Task description: Print, word for word, only the lines from the one with "How do I perform: Click" down to the last line of the listing below; no pictures.

Source material:
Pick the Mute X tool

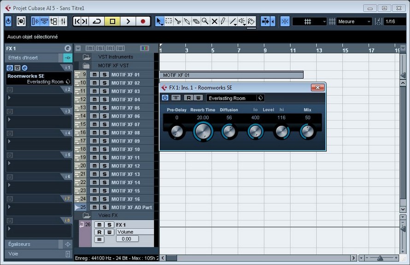click(214, 21)
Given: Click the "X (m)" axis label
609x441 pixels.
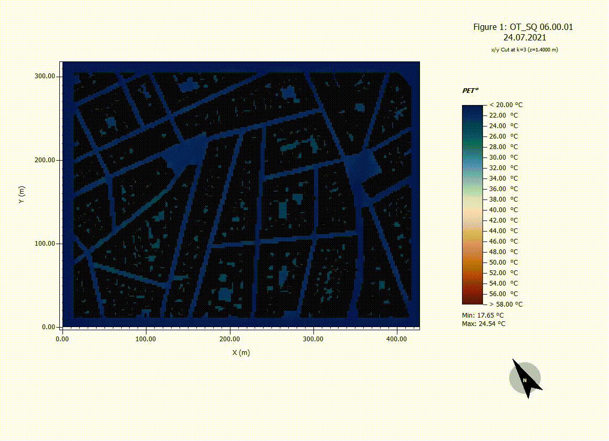Looking at the screenshot, I should click(x=242, y=352).
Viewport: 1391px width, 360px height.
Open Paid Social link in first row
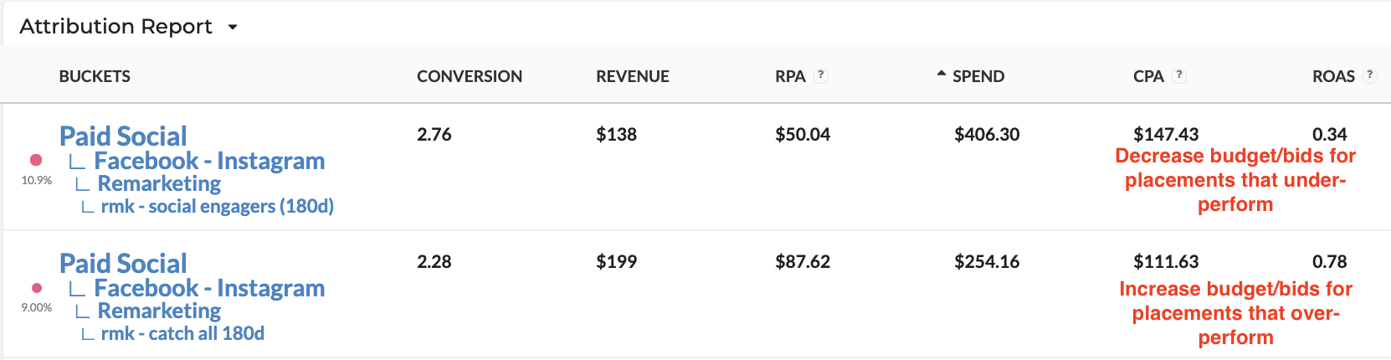[x=123, y=136]
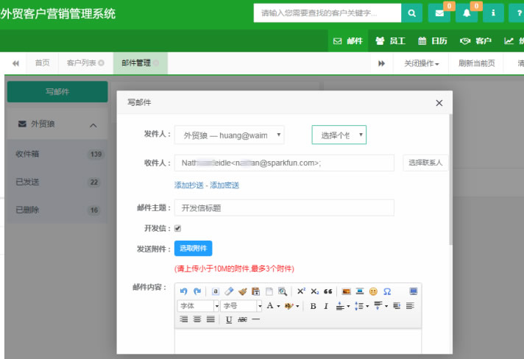
Task: Click the 选取附件 attachment button
Action: coord(193,249)
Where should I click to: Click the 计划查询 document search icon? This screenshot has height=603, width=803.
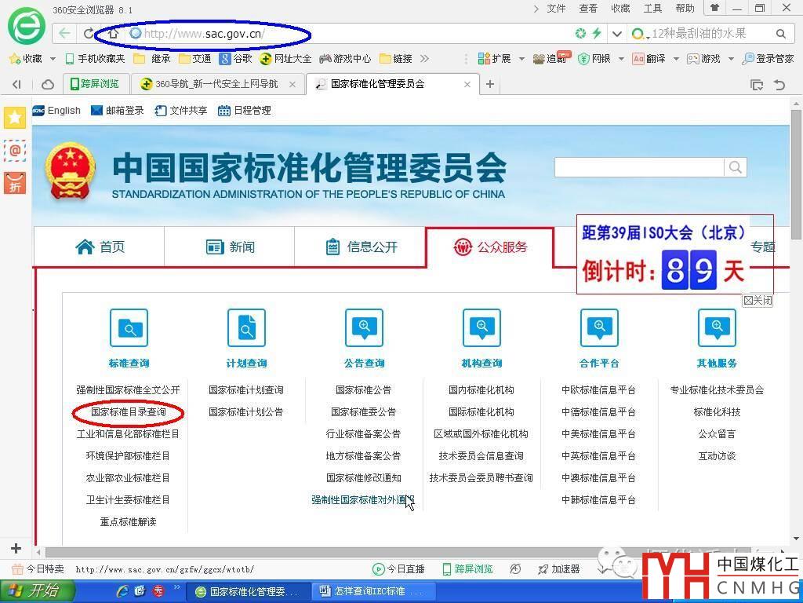click(x=246, y=328)
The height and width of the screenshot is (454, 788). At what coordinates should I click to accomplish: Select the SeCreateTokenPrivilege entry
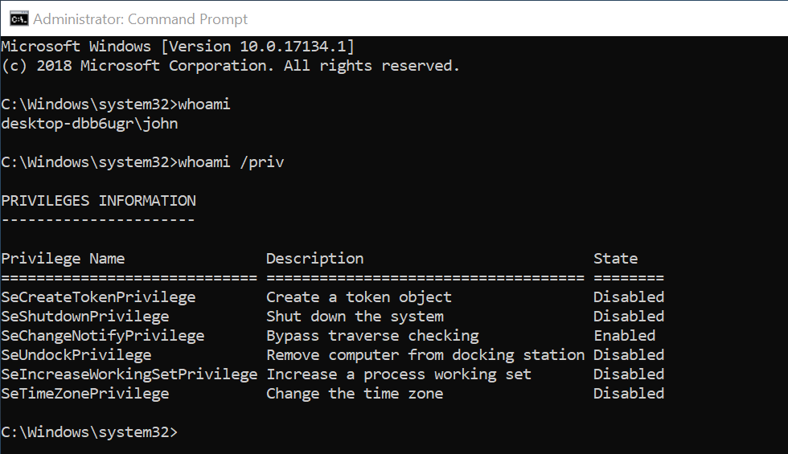click(x=98, y=297)
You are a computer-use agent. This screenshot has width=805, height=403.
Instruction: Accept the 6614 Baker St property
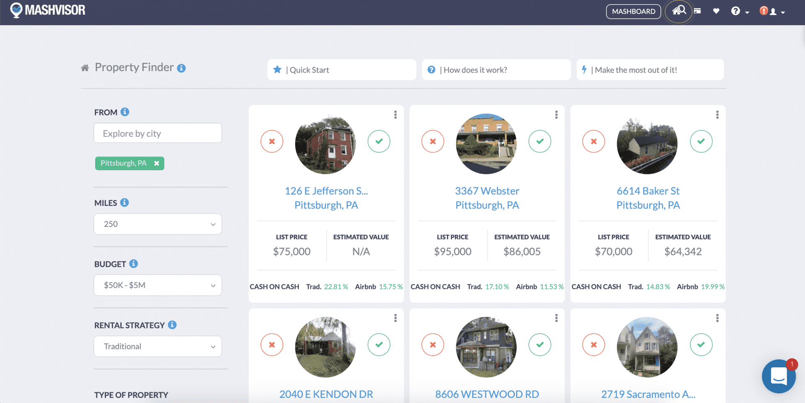tap(701, 141)
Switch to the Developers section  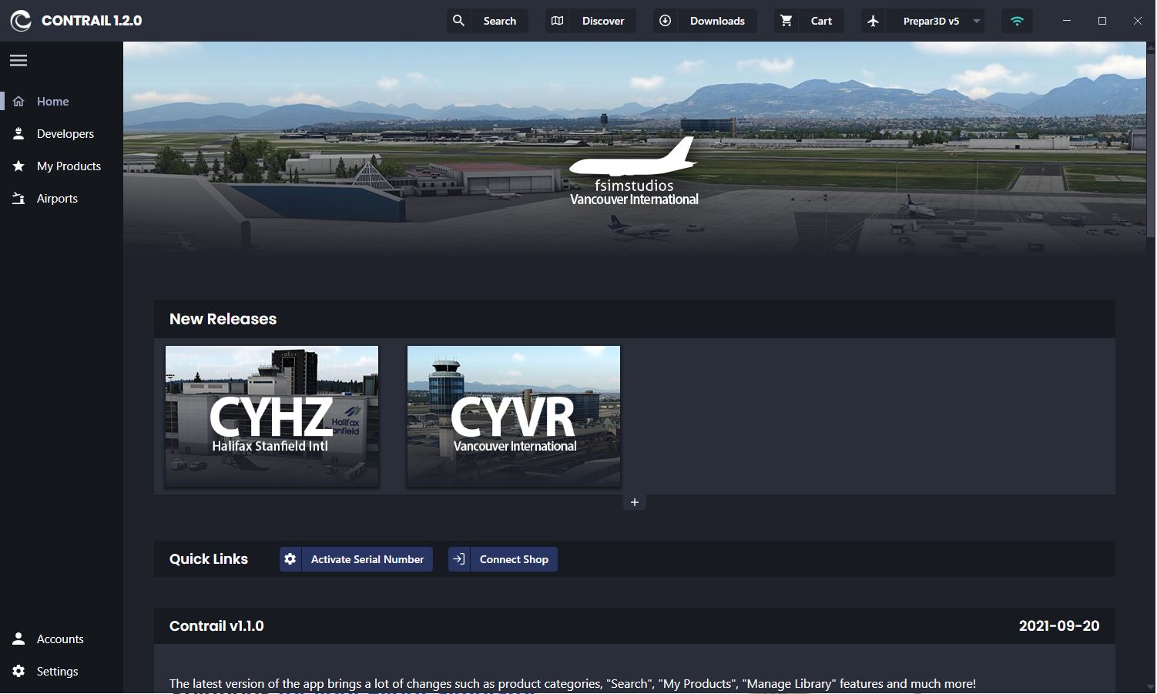tap(65, 133)
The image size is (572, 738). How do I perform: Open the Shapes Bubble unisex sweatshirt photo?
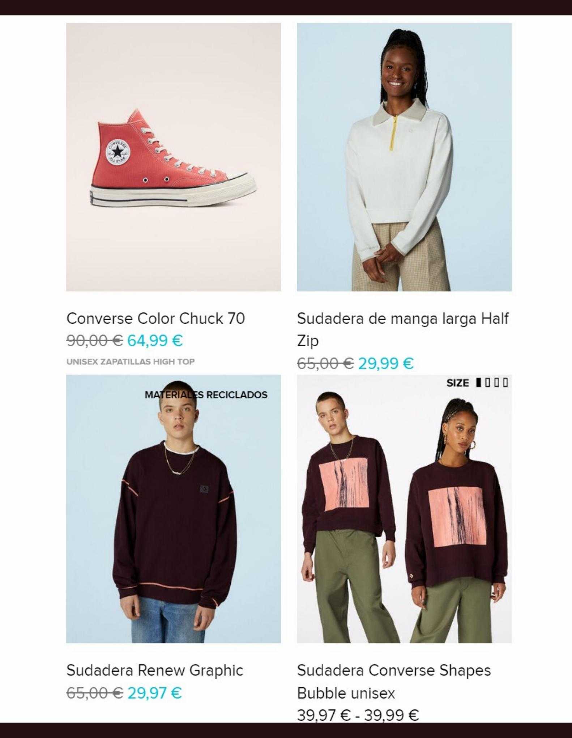[404, 509]
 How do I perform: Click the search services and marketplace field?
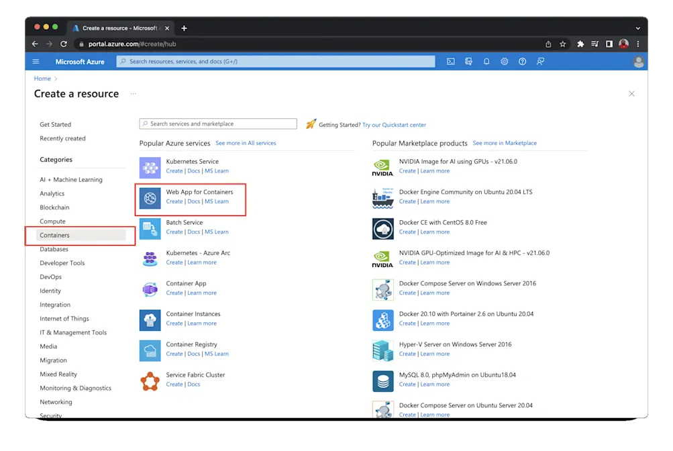point(217,123)
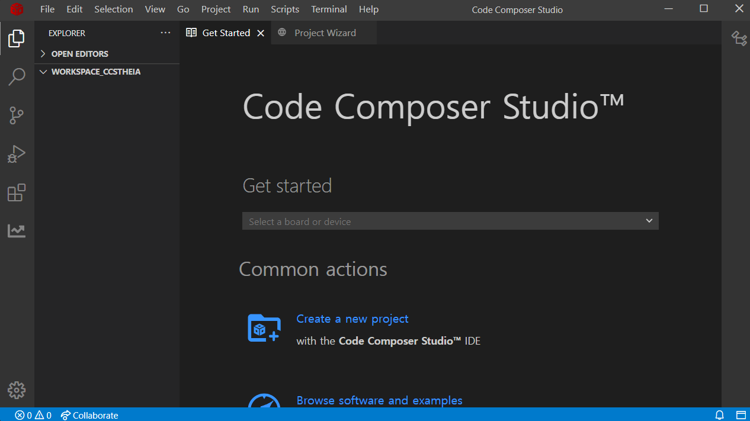Open notifications via the bell icon
This screenshot has height=421, width=750.
coord(719,415)
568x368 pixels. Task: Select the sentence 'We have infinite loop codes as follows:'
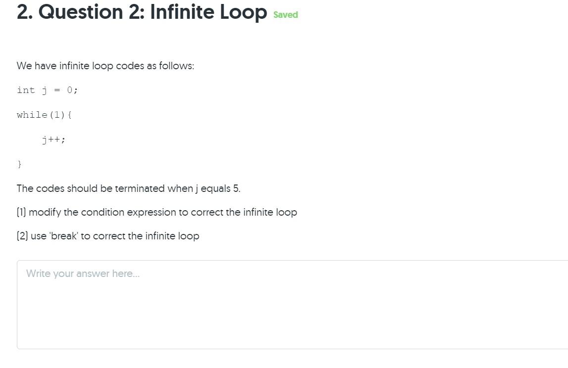(105, 65)
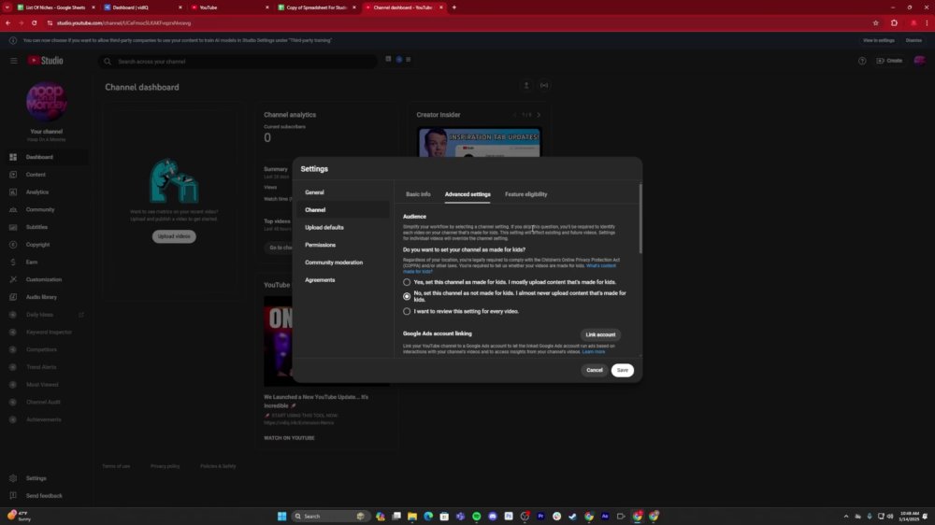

Result for this exercise:
 How do I perform: Click the search services and marketplace field?
point(217,123)
Open notifications via the bell icon
This screenshot has height=421, width=750.
coord(719,415)
568x368 pixels. Task: Select the sentence 'We have infinite loop codes as follows:'
(105, 65)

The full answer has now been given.